[Information supplied Boundary: Start]

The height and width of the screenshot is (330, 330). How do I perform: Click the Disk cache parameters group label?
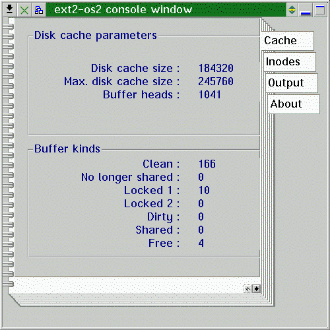point(96,36)
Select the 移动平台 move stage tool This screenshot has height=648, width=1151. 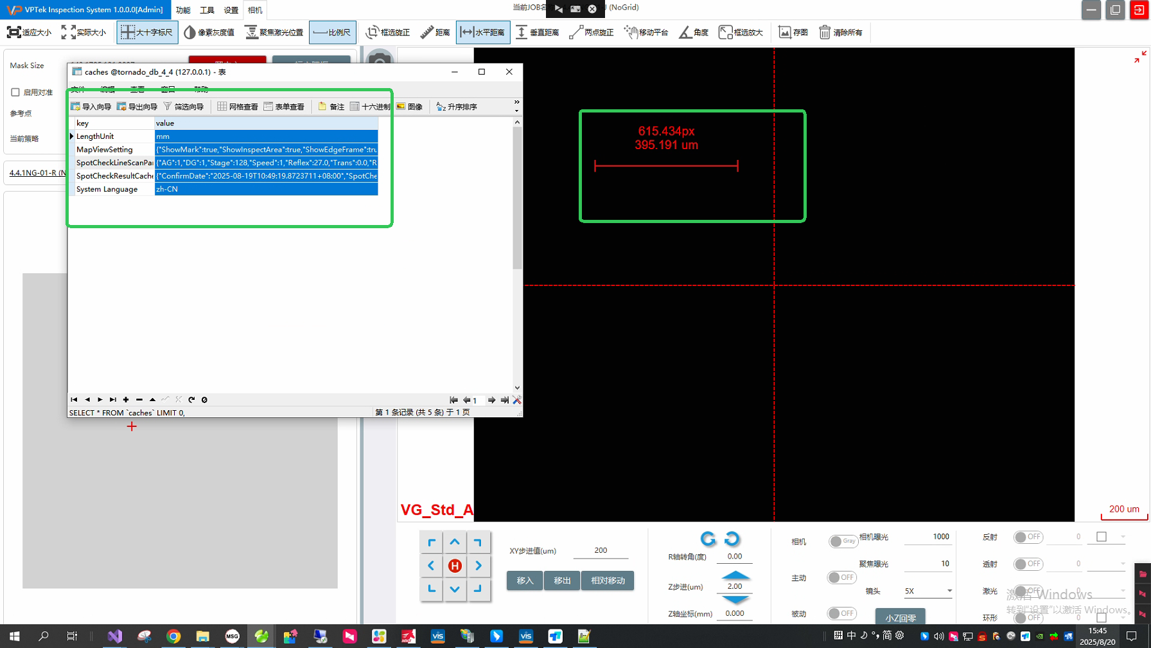pyautogui.click(x=646, y=32)
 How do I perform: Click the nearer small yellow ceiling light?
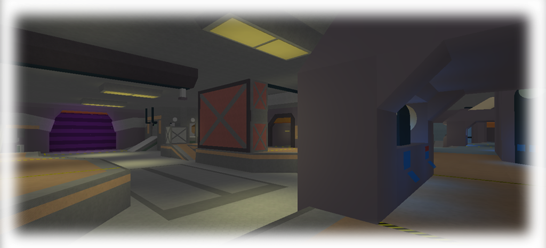pyautogui.click(x=131, y=94)
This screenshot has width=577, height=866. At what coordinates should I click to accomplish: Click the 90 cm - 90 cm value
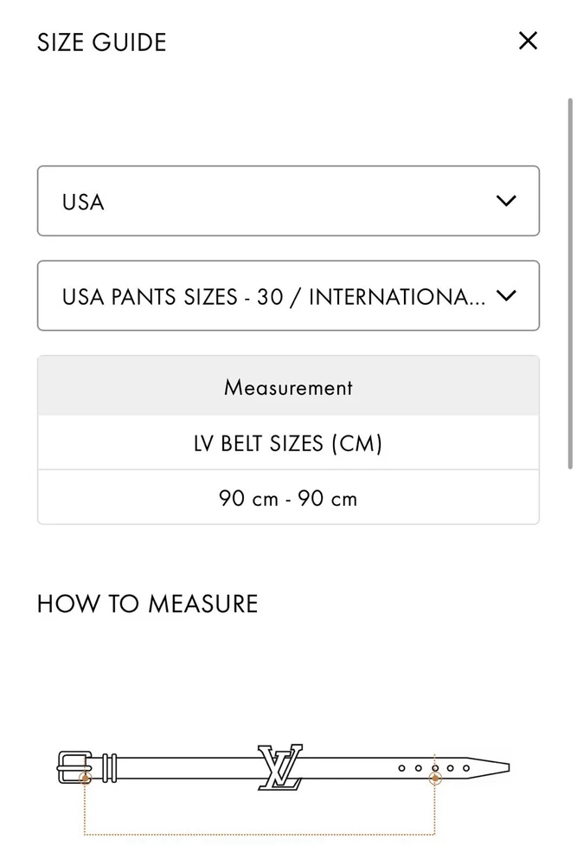(x=288, y=498)
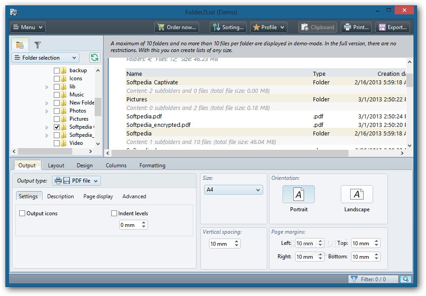Open Export with the floppy disk button
The image size is (426, 296).
click(392, 27)
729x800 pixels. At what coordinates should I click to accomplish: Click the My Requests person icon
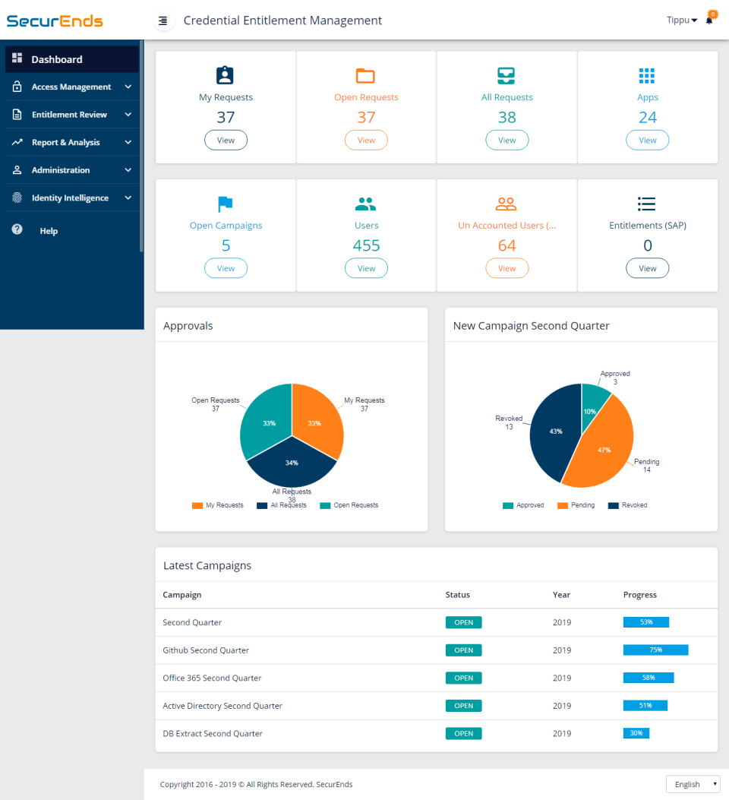click(x=225, y=75)
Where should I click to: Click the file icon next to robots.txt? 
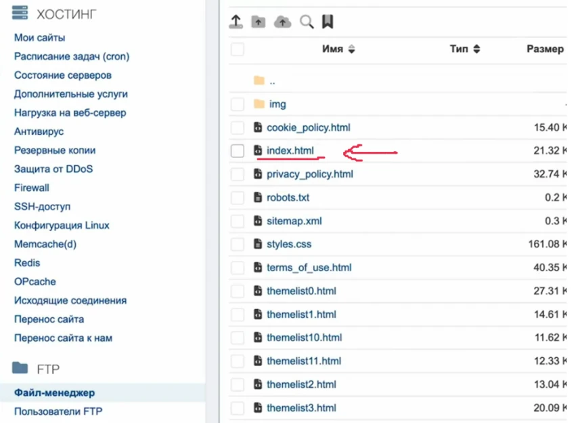coord(257,197)
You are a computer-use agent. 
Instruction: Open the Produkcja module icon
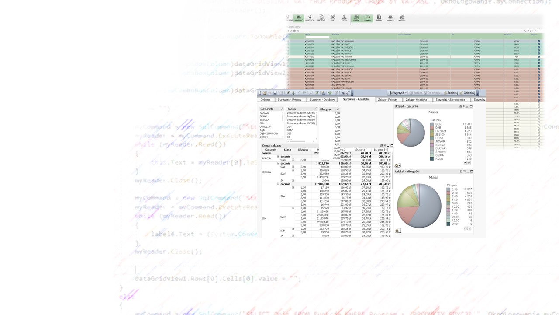[x=310, y=18]

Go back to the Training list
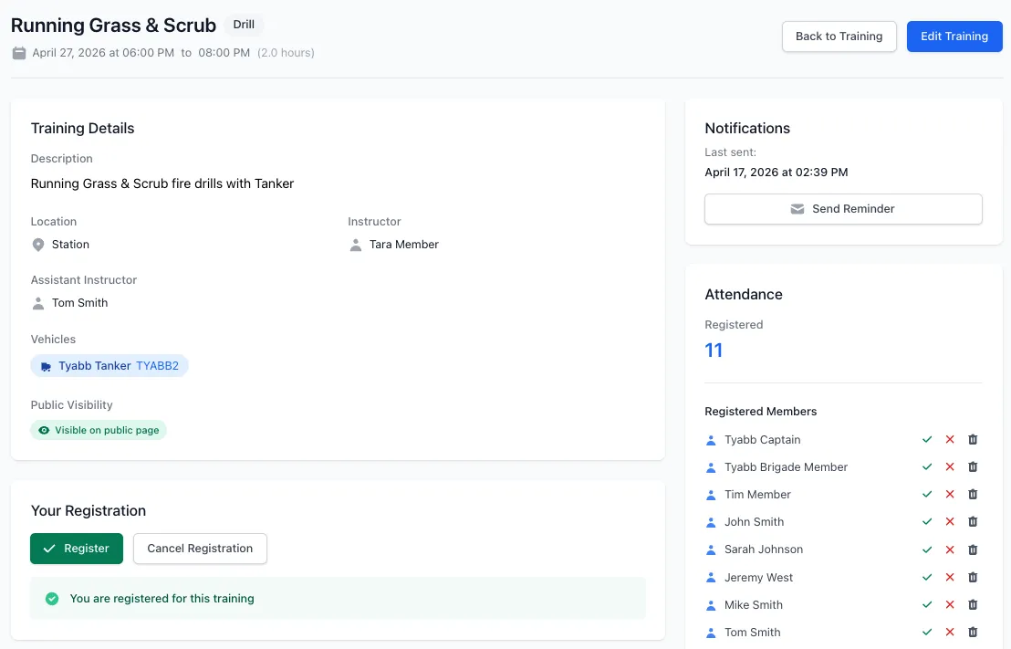point(839,37)
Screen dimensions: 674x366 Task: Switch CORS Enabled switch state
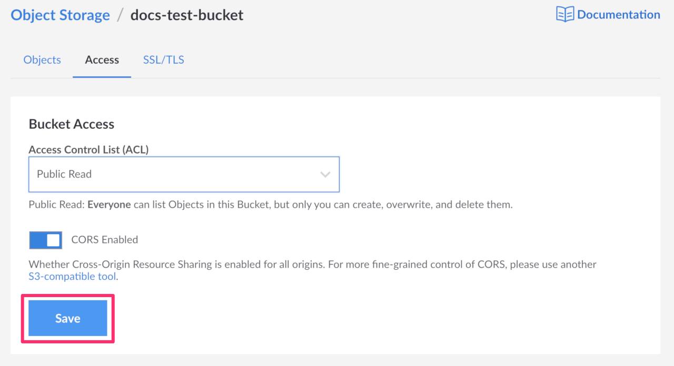pos(45,240)
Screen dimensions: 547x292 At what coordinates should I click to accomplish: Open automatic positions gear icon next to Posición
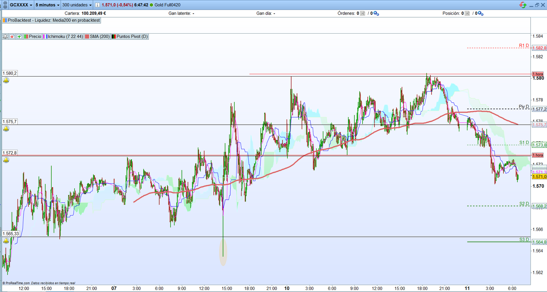click(480, 13)
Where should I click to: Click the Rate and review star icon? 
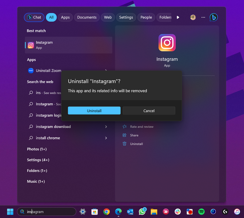[x=124, y=127]
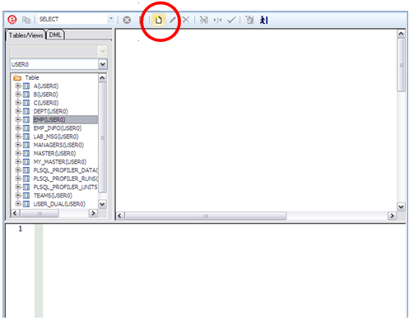Image resolution: width=409 pixels, height=325 pixels.
Task: Click the table list scroll down arrow
Action: pyautogui.click(x=102, y=204)
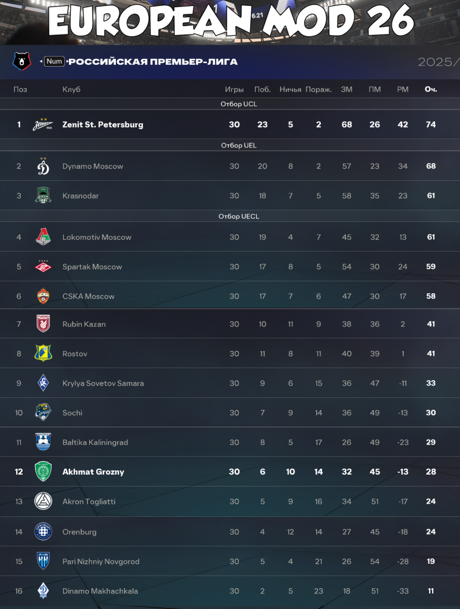
Task: Click the Rostov club crest
Action: pos(42,353)
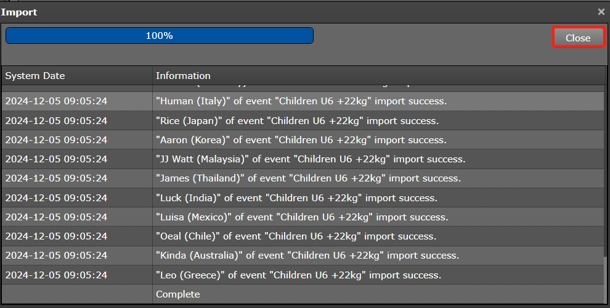Viewport: 610px width, 308px height.
Task: Select the Luisa (Mexico) import row
Action: click(x=302, y=217)
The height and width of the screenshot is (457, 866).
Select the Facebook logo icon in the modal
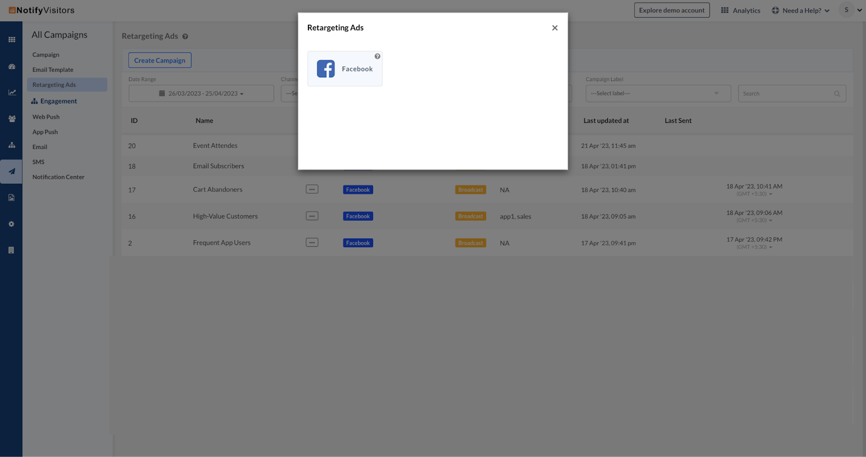[x=326, y=69]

[Information supplied Boundary: End]

Starting with the line that contains "Screen dimensions: 547x292", reproduce every line to the end of the material above, both end lines included, exactly and with no pictures.

▸ **Written reply**
Screen dimensions: 547x292 At what coordinates should I click to accomplish: Open automatic positions gear icon next to Posición
click(480, 13)
Where should I click to: Click the Rate and review star icon? 
[x=124, y=127]
Image resolution: width=409 pixels, height=325 pixels.
Task: Click the table list scroll down arrow
Action: pyautogui.click(x=102, y=204)
Task: Click the Rostov club crest
Action: pos(42,353)
Viewport: 610px width, 308px height.
Task: Select the Luisa (Mexico) import row
Action: click(x=302, y=217)
The height and width of the screenshot is (457, 866).
Select the Facebook logo icon in the modal
[x=326, y=69]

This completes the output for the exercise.